Electrochemical dengue sensor based on NS1 epitope-imprinted polymers.

Dengue is a significant public health concern, particularly in tropical and subtropical regions, due to its potential severity and widespread impact. Nonstructural protein 1 (NS1) serves as a crucial biomarker for the early and rapid detection of dengue virus infection. This study introduces an electrochemical sensor utilizing an epitope imprinting approach with molecularly imprinted polymer (MIP) nanoparticles to detect dengue NS1. The NS1 epitope, Ac-VHTWTEQYKFQ-CONH, was employed as a template for the solid-phase synthesis of MIP nanoparticles. This epitope is highly conserved among dengue virus serotypes and is specifically recognized by monoclonal antibody 4F6, which does not cross-react with closely related viruses such as Zika virus and Japanese encephalitis virus (JEV), supporting the sensor's high specificity. Characterization of the MIP nanoparticles revealed specific binding sites capable of recognizing the epitope.

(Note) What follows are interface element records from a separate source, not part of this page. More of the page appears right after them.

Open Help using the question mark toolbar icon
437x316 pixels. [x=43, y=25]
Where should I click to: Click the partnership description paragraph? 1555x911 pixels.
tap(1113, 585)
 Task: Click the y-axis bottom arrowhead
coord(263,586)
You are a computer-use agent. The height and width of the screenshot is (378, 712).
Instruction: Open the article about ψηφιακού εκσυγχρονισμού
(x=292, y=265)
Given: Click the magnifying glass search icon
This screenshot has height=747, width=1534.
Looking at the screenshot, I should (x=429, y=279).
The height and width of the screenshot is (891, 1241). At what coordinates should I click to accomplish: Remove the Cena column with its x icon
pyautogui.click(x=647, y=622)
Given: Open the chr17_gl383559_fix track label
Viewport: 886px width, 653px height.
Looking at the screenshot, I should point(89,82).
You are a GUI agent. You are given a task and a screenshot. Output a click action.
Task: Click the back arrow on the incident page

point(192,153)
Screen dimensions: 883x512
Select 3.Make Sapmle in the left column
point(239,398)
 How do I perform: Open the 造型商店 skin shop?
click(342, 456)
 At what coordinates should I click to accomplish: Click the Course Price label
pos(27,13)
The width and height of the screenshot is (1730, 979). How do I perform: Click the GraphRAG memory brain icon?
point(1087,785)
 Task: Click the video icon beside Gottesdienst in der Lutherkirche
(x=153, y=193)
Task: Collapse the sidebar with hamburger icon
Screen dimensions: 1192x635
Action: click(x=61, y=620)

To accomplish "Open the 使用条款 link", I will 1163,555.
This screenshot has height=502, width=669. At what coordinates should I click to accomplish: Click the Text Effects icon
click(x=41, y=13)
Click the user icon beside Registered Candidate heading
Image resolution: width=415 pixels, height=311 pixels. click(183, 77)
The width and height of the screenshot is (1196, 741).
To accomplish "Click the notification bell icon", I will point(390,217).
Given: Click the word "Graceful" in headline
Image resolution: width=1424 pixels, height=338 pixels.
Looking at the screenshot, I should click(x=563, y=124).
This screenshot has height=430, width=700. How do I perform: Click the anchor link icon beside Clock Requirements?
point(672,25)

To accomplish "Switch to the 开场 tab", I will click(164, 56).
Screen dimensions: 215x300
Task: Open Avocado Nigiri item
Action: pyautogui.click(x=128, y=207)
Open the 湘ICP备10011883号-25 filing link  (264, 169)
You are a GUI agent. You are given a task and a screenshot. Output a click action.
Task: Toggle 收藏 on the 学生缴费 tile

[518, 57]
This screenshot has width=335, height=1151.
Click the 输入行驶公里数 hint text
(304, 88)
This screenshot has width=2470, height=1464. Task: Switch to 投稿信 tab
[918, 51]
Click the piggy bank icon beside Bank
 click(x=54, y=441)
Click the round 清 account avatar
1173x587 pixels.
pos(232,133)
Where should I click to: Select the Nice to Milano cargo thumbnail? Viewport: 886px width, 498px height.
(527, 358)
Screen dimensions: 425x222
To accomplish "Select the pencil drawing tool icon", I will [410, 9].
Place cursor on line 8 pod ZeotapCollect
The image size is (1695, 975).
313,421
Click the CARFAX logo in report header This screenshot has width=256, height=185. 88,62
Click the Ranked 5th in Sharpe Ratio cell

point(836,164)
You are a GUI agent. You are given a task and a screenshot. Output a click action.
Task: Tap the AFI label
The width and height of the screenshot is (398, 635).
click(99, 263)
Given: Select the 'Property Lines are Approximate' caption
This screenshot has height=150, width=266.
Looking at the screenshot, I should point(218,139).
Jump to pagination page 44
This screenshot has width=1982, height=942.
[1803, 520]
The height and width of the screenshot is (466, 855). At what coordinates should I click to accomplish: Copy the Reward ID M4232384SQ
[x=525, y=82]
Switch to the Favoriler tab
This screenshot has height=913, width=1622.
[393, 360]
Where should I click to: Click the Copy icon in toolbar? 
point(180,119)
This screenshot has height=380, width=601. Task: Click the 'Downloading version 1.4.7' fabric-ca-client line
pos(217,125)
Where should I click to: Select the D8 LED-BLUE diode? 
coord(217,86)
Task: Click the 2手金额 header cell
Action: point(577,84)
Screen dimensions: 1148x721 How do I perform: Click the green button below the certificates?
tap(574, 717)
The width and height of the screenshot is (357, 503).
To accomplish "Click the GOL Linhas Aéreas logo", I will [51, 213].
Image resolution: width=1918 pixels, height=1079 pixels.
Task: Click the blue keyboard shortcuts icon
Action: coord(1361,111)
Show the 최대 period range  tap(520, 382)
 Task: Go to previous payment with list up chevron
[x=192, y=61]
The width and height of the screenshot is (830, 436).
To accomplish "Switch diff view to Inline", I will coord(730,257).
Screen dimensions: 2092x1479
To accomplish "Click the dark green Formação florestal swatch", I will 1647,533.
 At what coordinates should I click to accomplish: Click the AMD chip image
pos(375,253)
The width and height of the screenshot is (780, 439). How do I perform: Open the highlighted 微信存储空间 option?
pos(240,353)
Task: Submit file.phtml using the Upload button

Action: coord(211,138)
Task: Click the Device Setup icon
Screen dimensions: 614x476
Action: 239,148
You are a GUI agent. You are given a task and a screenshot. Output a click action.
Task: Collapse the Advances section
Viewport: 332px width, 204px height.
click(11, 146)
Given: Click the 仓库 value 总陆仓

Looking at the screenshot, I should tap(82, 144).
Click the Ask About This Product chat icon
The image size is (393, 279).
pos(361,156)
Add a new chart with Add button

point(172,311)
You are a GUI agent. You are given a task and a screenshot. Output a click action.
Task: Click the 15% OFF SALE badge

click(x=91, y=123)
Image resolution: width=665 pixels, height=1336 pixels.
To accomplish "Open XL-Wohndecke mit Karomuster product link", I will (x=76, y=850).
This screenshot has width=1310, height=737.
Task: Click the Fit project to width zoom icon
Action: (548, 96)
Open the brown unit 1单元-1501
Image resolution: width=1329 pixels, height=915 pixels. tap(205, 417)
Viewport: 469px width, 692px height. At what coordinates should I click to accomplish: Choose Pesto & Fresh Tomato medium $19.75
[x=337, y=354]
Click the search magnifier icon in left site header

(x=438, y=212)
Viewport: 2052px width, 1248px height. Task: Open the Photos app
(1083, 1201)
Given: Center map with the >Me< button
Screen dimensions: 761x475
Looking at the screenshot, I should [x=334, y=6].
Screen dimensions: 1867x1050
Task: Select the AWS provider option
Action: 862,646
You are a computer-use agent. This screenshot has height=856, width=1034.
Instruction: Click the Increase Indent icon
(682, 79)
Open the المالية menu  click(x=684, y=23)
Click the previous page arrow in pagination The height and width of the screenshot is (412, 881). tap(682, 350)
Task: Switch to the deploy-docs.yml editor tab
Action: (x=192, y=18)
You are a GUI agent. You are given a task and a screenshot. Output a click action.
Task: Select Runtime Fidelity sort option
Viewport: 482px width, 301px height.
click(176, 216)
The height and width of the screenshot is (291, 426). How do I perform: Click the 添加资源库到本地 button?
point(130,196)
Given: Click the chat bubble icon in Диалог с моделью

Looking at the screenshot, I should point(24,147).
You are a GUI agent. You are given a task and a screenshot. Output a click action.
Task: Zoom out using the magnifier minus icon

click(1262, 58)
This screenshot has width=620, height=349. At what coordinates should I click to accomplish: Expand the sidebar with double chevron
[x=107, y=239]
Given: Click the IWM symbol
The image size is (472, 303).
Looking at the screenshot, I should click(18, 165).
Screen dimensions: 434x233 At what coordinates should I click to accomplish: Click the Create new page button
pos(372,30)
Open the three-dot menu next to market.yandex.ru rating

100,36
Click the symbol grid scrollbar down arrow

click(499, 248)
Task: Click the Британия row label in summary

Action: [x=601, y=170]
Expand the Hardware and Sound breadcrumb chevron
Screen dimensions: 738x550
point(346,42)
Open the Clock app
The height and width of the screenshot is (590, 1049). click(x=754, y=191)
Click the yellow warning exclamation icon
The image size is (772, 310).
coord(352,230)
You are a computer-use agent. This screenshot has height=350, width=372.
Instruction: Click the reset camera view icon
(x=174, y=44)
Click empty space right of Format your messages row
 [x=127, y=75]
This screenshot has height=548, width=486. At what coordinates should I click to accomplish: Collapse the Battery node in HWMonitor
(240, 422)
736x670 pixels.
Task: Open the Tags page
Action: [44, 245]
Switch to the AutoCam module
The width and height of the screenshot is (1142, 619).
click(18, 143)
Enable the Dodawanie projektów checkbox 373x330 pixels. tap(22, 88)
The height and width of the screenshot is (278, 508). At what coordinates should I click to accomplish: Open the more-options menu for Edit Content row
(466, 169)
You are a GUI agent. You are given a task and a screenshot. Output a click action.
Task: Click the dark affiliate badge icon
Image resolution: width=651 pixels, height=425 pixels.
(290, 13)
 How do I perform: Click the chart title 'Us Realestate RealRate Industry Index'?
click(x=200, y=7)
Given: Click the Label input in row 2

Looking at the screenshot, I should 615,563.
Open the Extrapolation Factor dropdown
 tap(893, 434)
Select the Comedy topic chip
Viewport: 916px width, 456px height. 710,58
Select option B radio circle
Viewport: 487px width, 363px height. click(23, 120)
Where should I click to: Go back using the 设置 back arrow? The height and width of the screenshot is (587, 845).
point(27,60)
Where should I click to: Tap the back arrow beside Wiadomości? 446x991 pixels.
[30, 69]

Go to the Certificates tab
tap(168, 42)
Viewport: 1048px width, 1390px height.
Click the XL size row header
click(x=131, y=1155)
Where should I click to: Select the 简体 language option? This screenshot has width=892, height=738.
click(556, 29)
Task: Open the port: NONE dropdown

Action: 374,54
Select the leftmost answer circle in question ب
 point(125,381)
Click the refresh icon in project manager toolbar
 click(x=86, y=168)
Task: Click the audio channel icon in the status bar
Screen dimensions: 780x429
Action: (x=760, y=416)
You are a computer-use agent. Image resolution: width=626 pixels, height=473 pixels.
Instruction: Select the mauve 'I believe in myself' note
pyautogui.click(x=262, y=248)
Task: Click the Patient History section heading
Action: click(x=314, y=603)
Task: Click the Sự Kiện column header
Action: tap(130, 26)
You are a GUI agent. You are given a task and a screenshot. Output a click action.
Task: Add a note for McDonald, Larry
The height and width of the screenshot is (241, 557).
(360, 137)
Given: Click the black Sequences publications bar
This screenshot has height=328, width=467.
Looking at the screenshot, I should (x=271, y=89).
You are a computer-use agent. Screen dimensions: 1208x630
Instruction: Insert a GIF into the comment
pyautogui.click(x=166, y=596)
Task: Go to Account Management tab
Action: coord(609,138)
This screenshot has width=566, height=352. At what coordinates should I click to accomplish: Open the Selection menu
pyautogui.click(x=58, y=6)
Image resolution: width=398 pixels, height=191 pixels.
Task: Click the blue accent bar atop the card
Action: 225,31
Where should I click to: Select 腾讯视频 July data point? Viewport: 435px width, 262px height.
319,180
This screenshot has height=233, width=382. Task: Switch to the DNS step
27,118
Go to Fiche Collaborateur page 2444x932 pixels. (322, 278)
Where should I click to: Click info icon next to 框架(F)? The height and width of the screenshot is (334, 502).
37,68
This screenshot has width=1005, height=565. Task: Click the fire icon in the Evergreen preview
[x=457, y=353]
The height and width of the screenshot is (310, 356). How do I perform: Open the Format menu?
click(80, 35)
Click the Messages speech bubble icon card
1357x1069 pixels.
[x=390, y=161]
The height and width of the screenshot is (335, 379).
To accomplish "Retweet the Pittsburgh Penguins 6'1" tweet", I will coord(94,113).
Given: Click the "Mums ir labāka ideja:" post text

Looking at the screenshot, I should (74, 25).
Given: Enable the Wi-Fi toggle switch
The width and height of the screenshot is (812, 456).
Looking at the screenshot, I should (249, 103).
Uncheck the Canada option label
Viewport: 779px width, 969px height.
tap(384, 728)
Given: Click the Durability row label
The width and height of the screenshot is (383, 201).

Two detection strategies were developed: a competitive assay, where the epitope was immobilized on a screen-printed gold electrode (AuSPE) and exposed to MIP nanoparticle suspensions premixed with NS1, and a direct assay, where the MIP nanoparticles coated on AuSPE surfaces detected the epitope in a solution. The competitive assay demonstrated a detection range of 1-100 ng mL with a limit of detection (LOD) of 0.74 ng mL, while the direct assay showed a detection range of 5-100 ng mLwith a LOD of 3.82 ng mL. Both assays were extended to detect NS1 in PBS (pH 7.4), achieving a linear range of 5-300 ng mL with a LOD of 4.30 ng mL for the competitive assay and 10-100 ng mL with a LOD of 8.23 ng mL for the direct assay. These LODs cover NS1 levels in blood serum for primary and secondary infections. The electrochemical sensors demonstrated selectivity for NS1 in spiked human serum, offering a cost-effective alternative to natural antibody-based detection methods.